::: Data extract
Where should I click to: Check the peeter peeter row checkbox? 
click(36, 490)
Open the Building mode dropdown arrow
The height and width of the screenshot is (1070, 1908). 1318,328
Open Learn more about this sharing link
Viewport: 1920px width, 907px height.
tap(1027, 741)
::::::
▶ **Goal of the exercise**: Your answer should be the records themselves, returned word for word.

▶ **Written reply**:
Where should I click to: Check the peeter peeter row checkbox? 
click(36, 490)
Open the Building mode dropdown arrow
The height and width of the screenshot is (1070, 1908). 1318,328
Open Learn more about this sharing link
Viewport: 1920px width, 907px height.
tap(1027, 741)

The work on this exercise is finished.